» PROVIDED ENTRIES

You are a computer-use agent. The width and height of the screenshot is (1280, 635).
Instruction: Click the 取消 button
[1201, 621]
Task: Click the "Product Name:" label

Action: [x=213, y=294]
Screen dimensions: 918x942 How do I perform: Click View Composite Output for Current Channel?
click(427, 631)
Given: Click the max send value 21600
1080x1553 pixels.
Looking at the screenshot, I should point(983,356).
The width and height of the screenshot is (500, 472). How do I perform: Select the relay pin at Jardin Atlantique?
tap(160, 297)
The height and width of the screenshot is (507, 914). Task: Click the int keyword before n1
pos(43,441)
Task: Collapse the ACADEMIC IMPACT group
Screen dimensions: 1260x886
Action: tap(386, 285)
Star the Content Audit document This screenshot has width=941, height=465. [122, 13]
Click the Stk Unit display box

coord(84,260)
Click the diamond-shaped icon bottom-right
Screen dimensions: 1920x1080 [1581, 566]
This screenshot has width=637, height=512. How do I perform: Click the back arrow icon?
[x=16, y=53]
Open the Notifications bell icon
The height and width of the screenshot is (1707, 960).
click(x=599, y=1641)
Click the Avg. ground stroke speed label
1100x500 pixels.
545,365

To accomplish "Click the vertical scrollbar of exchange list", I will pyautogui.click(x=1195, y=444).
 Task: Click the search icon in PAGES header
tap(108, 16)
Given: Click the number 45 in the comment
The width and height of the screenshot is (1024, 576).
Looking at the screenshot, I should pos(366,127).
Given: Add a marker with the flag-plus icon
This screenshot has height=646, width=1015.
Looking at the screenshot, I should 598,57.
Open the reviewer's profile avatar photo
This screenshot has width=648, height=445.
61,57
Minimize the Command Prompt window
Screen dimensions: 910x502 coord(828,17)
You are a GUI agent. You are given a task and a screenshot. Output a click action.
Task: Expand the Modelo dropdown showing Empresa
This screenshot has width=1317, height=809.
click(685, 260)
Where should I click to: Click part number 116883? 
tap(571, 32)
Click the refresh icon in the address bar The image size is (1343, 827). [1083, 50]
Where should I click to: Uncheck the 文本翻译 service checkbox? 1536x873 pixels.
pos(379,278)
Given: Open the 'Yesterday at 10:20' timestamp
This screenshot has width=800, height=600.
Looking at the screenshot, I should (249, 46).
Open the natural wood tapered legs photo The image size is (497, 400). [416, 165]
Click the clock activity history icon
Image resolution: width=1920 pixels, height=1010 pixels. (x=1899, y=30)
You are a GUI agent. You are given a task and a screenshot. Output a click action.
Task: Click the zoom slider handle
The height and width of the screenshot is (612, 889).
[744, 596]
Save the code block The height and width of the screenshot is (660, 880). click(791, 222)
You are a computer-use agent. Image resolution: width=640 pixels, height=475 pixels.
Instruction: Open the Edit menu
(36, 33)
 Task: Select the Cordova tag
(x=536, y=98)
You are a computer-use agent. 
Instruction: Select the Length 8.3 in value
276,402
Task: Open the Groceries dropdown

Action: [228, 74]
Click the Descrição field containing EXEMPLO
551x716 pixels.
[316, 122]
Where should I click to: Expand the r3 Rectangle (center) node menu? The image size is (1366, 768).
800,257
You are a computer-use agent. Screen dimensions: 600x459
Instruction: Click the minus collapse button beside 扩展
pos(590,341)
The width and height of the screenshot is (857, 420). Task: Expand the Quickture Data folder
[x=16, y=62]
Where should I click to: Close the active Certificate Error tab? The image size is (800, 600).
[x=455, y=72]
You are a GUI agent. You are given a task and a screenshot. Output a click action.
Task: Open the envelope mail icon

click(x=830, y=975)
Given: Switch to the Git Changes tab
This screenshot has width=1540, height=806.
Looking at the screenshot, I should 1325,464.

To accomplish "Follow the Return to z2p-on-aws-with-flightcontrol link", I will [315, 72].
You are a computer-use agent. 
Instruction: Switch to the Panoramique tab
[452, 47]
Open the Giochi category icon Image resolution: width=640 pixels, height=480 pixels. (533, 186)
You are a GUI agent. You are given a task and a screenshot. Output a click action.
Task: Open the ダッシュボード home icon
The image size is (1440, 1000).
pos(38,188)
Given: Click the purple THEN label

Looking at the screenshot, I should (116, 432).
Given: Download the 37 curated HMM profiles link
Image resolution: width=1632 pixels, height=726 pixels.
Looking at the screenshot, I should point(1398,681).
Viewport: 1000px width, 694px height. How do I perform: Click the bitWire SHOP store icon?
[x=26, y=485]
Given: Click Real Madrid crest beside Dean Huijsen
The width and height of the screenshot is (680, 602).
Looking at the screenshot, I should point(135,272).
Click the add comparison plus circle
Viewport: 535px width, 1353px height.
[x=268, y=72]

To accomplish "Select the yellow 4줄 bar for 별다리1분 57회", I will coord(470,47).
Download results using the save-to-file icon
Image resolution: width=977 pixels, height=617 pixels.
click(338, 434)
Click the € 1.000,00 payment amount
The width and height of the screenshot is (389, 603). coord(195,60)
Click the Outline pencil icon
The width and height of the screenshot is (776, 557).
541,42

» THE PROBLEM
Please determine how many lines of the records above contain "photo", and state that number only.

» WRITTEN ANSWER
2